MADAWASKA, Maine — Having just completed a painful contract negotiation with its largest American union, Fraser Papers Inc. now will work to heal divisions within the local paper mill and to finish the company’s emergence from bankruptcy protection, its chief contract negotiator said Tuesday.
“We are pleased that the agreement is ratified,” said Bill Peterson, Fraser’s human resources director. “We know it was difficult for people and it is one giant step that had to occur in order for [a new company] to be born, or to emerge into existence.
“We are obviously closer to the finish line today than we were yesterday,” Peterson said Tuesday.
About 65 percent of the 460 members of United Steelworkers Locals 291, 365 and 1247 approved a new three-year deal Monday that put into effect an immediate 8.5 percent wage cut. Union votes on Nov. 22 and Dec. 30 had rejected the contract overwhelmingly.
Management declared last week that the new deal is among three conditions the re-formed, post-bankruptcy Fraser company, temporarily called Newco, must meet to prevent the closing and scrapping of the 680-worker mill and its sister pulp mill across the St. John River in Edmundston, New Brunswick.
A credit group of Fraser owner Brookfield Asset Management of Toronto, CIT-Canada and the New Brunswick provincial government won’t proceed with a proposed $180 million bailout of Fraser without the contract. The contract had been negotiated intermittently since August.
Fraser sought bankruptcy protection in Canadian and U.S. courts in June. The St. John Valley’s largest single employer and the town’s largest taxpayer and employer, the Fraser mill manufactures coated and uncoated freesheet papers and hybrid and uncoated groundwood papers.
Fraser Chief Executive Officer Peter Gordon thanked the union for helping keep the company alive.
“The agreement reached last night represents another step forward toward a successful but difficult restructuring of our specialty papers business,” Gordon said in a statement Tuesday.
“We want to recognize our employees, who have recommitted to our business through this contract, as well as those who were directly involved in reaching this agreement in challenging circumstances. We also want to express appreciation to our customers and suppliers for their continued support,” he added.
The new union contract, and its $4 million in concessions, comes with a restructuring plan that cuts another $7.5 million in salaried positions in Toronto, company officials have said. Management also has said that the mill’s executive and salaried positions have not received wage increases in three years.

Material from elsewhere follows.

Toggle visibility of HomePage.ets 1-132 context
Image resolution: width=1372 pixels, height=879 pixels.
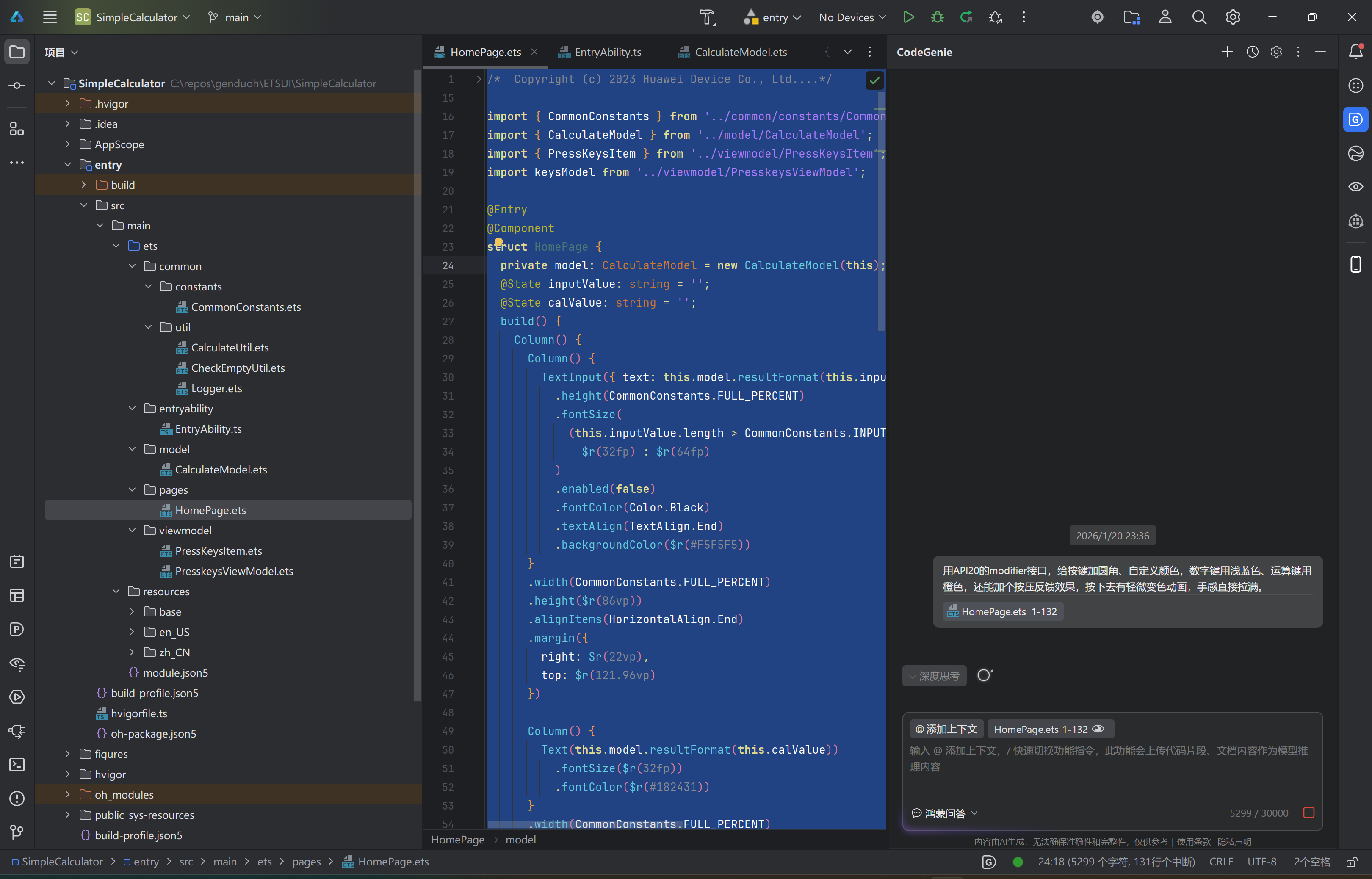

As part of the contract, the union allowed its defined benefit pension plan to lapse now, instead of in 2013, as the union originally had agreed in 2007, and to allow Fraser to walk away from $6 million in annual pension liability — another key concession to the company’s rebirth as Newco, union officials said.
Fraser’s next step is to meet the other two conditions needed to make the new company viable. The first is to get the Communications, Energy and Paperworkers — or CEP — Union Local 29 in Edmundston to allow Fraser to eliminate its defined benefit pension from its contract.
This would relieve Fraser of about $180 million to $185 million in potential debt, Peterson said. The Edmundston mill provides pulp and energy to the Madawaska mill.
The sale of Fraser to another investor crashed when the investor saw the company’s pension liabilities, said Peterson. “How do you assume ownership of a company that you paid $185 million for,” he said, “when it carries a potential debt of about $180 million?”
CEP is fighting the restructuring. A small group of union members and pensioners occupied the Toronto and Gatineau, Quebec, offices of Brookfield Asset Management last month to protest attempts to tamper with the pension.
Gaitan Minard, secretary-treasurer of the national CEP, called Brookfield Asset’s posturing “shameful.
“As the controlling shareholder of Fraser Papers, with $649 million in profits in 2008, Brookfield Asset Management is planning to purchase Fraser Papers,” Minard said in a statement last month. “However, it is using the bankruptcy process to get out of its pension obligations.”
Minard could not be reached for comment on Tuesday.
The third condition Fraser must meet is to renegotiate letters of credit with its primary power supplier, NB Power, that encumber about half the company’s available cash, Peterson said.
Fraser’s discussions with the Edmundston union and with NB Power have been going on for months but have not yet been resolved.
Peterson said he regretted the fact that the new United Steelworkers contract required concessions from the union’s workers in Madawaska.
“We got what we needed to continue to run the business. That’s very different from saying that we got what we wanted,” he said. “When the labor agreement is resolved, we need to figure out how we can heal ourselves.
“There are a lot of people whose feelings have been hurt and faith in each side has been diminished,” he added. “In the long run, the only people who can put this place back together are the people who work here.”